首先參考 Laravel 6 建立含有使用者註冊、登入認證功能的網頁專案教學,建立好基本的 Laravel 專案,但不要執行 migrate。
假設我們希望將使用者區分為一般使用者(user)、一般管理者(manager)與系統管理者(admin)三類,分別授予不同的權限。
編輯 app/User.php,加入三種帳號角色名稱的常數字串,並將 role 這個欄位加入 fillable 中:
class User extends Authenticatable { // ... const ROLE_ADMIN = 'admin'; const ROLE_MANAGER = 'manager'; const ROLE_USER = 'user'; protected $fillable = [ 'name', 'email', 'password', 'role', ]; // ... }
編輯 database/migrations/2014_10_12_000000_create_users_table.php 這一個建立使用者資料表的 migration 設定檔,在其中加入一欄用於儲存帳號角色的 role 欄位:
use App\User; class CreateUsersTable extends Migration { // ... public function up() { Schema::create('users', function (Blueprint $table) { $table->bigIncrements('id'); $table->string('name'); $table->string('role')->default(User::ROLE_USER); // 加入角色欄位 $table->string('email')->unique(); $table->timestamp('email_verified_at')->nullable(); $table->string('password'); $table->rememberToken(); $table->timestamps(); }); } }
修改好之後,回到 Laravel 專案目錄,執行 migrate:
# 建立資料庫結構
php artisan migrate
編輯 app/Http/Controllers/Auth/RegisterController.php,設定使用者註冊時的角色都是一般使用者:
protected function create(array $data) { return User::create([ 'name' => $data['name'], 'email' => $data['email'], 'password' => Hash::make($data['password']), 'role' => User::ROLE_USER, // 預設為一般使用者 ]); }
建立自訂的 Gate 權限規則,以判斷每位使用者是否有權限執行特定的動作。
編輯 app/Providers/AuthServiceProvider.php,加入自訂的 Gates 規則:
use App\User; class AuthServiceProvider extends ServiceProvider { // .. public function boot() { $this->registerPolicies(); // 系統管理者 Gate 規則 Gate::define('admin', function ($user) { return $user->role === User::ROLE_ADMIN; }); // 一般管理者 Gate 規則 Gate::define('manager', function ($user) { return $user->role === User::ROLE_MANAGER; }); // 一般使用者 Gate 規則 Gate::define('user', function ($user) { return $user->role === User::ROLE_USER; }); } }
這樣三種角色的基本權限就設定完成了,接下來就可以在 Laravel 專案的各種地方運用這些權限設定。
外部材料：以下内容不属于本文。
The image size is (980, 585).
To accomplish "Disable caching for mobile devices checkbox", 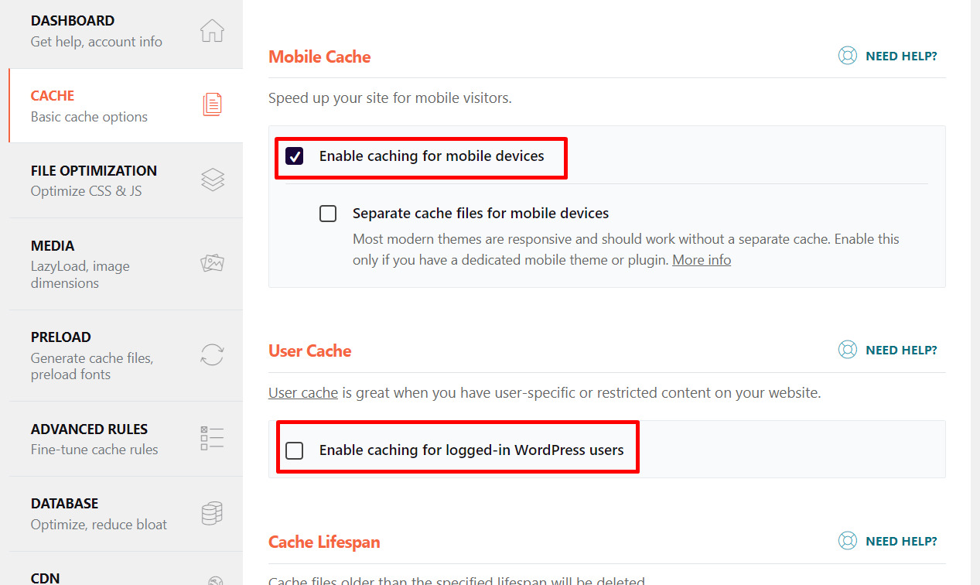I will click(x=295, y=156).
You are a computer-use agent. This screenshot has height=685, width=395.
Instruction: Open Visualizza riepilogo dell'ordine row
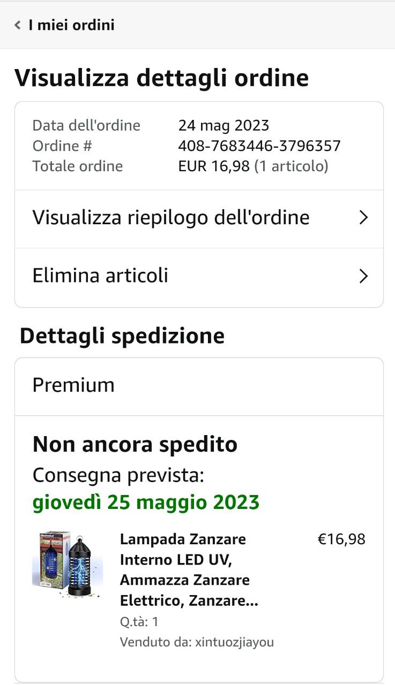pos(171,218)
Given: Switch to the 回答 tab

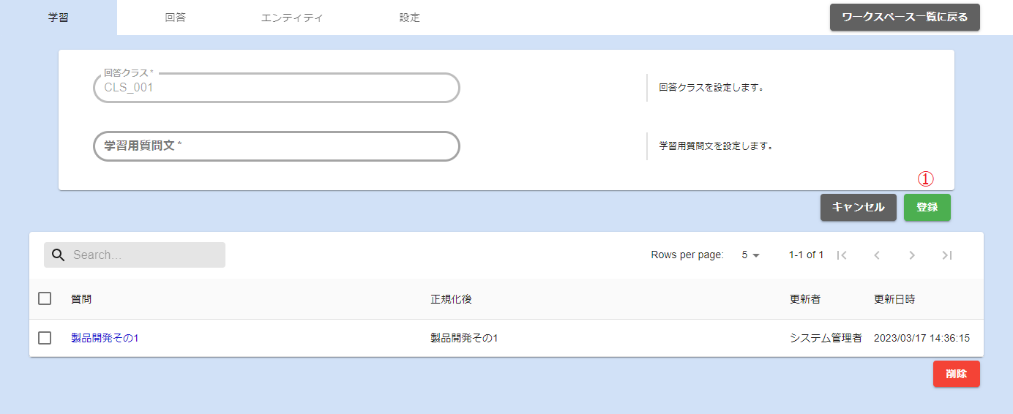Looking at the screenshot, I should click(x=176, y=18).
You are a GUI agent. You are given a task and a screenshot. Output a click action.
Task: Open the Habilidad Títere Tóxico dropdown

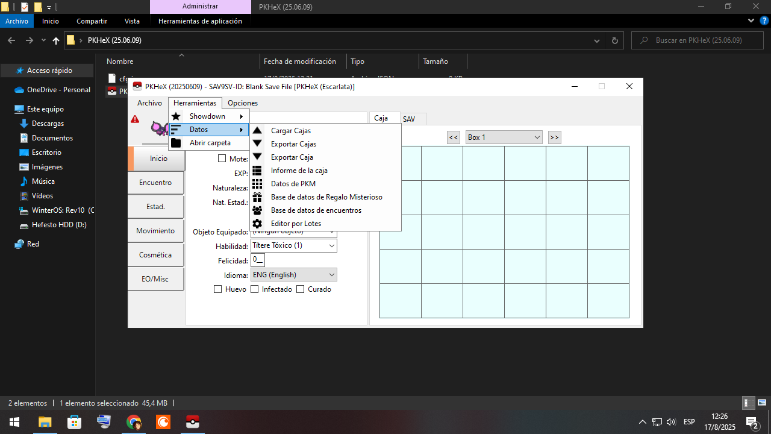tap(294, 246)
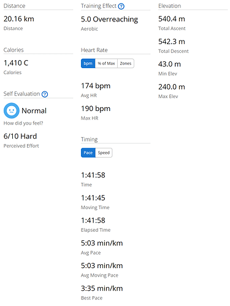Open the Training Effect help icon

point(121,6)
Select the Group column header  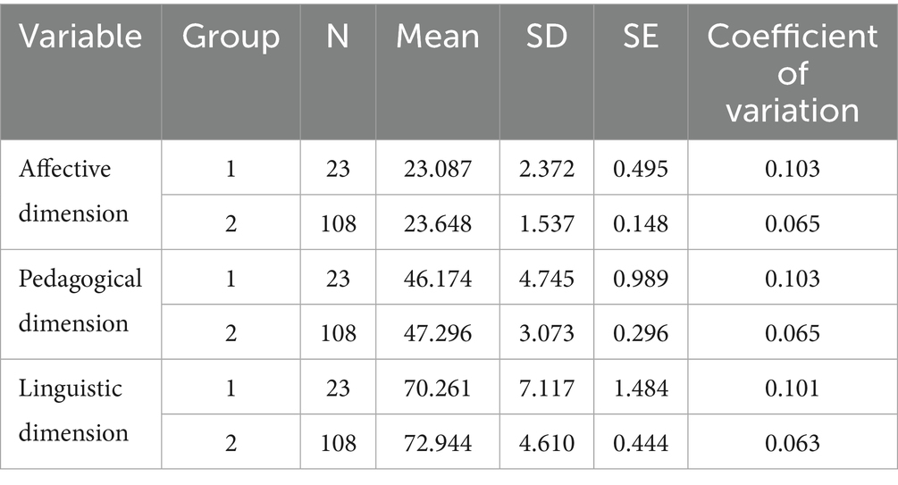pos(231,37)
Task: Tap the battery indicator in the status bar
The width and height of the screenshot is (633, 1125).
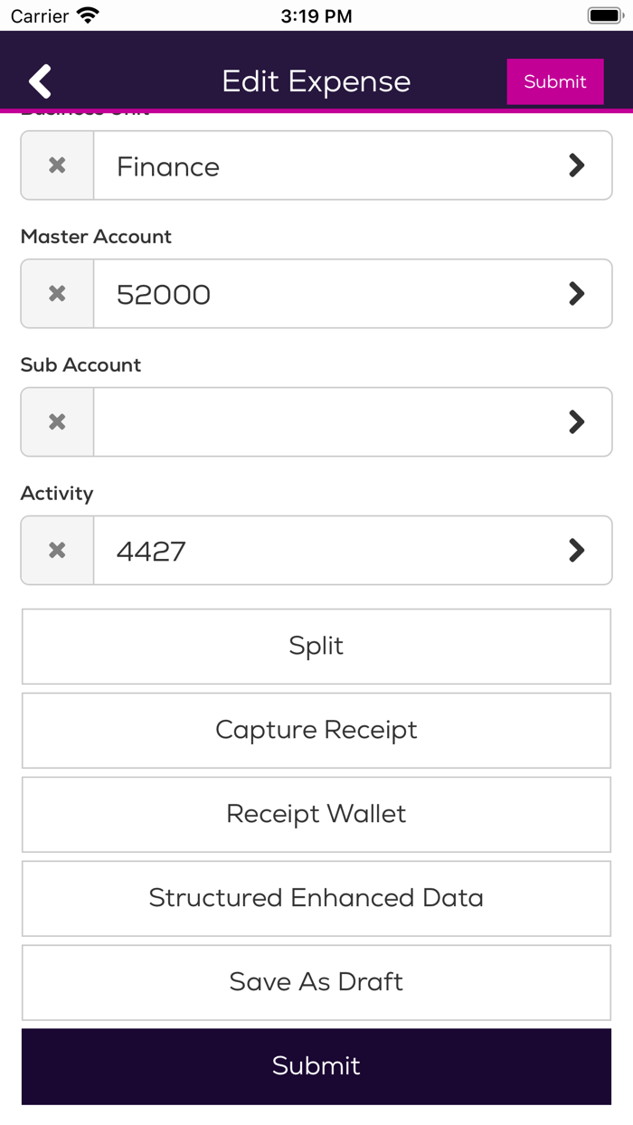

在 Blade 樣板中可以運用 @can、@cannot 或 @canany 來判斷使用者的權限(詳細用法可參考 Laravel 的文件):
@can('admin') <!-- 系統管理者 --> @elsecan('manager') <!-- 一般管理者 --> @else <!-- 一般使用者 --> @endcan
若在 Controller 中則可使用 Gate::allows 或 Gate::denies 判斷使用者權限:
use Illuminate\Support\Facades\Gate; class Controller extends BaseController { // ... public function someAction() { if (Gate::allows('admin')) { return '系統管理者。'; } if (Gate::denies('admin')) { return '非系統管理者!'; } } }
另外一種方式是運用 authorize 直接限制整個函數的執行權限:
class Controller extends BaseController { // ... // 只有系統管理者可以執行 public function adminAction() { $this->authorize('admin'); // ... } }
在 Middleware 中也可以使用 Gate 的權限設定,例如應用在 Route 之中:
// 只有系統管理者可以執行 Route::get('/someAction', 'MyController@someAction') -> middleware('can:admin');
在這裡的實作中,帳號的權限是根據 role 欄位值所決定的,要更改帳號權限的話,可以直接從資庫中更改,或是透過 Laravel 的 Tinker 環境快速設定:
# 進入 Tinker 互動式指令環境
php artisan tinker
然後在 Tinker 環境中,以一般的 PHP 語法直接更改使用者的 role 屬性:
# 將 demo@gmail.com 帳號設為系統管理者 use App\User; User::where('email', 'demo@gmail.com') -> update(['role' => User::ROLE_ADMIN]);
若需要讓系統管理者有網頁介面可以設定帳號權限,可參考上面這個 PHP 語法,自己設計修改帳號的使用者介面。